## EXERCISE BRIEF
Report every line of the material that contains the string "Change".

┌─ EXCERPTED DATA

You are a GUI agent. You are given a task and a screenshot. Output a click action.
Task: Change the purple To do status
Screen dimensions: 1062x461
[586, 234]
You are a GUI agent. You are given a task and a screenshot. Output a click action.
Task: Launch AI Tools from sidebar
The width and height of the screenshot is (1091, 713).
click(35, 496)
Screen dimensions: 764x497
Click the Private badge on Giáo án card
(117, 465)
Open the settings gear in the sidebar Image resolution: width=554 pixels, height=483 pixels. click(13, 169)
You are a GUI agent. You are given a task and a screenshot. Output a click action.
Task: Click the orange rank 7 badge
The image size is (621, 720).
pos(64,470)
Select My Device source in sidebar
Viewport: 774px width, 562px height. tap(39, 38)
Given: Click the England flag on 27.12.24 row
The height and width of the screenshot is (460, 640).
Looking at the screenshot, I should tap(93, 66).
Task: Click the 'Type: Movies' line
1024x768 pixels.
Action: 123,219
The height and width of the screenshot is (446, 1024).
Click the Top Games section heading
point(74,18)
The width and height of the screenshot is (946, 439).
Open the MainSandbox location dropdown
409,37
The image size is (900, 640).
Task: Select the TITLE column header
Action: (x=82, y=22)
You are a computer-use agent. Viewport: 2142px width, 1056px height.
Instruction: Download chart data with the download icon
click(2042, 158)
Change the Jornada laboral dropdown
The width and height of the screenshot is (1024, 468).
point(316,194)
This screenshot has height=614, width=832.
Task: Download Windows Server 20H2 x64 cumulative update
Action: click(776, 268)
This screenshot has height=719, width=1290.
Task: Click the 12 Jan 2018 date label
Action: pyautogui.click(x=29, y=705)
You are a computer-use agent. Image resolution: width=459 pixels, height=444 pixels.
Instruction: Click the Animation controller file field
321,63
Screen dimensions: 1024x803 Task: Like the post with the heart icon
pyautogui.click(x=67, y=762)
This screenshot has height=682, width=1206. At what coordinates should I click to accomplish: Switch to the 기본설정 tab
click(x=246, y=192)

└─

## SOLUTION FOR THIS TASK
Task: Change the purple To do status
Change the Jornada laboral dropdown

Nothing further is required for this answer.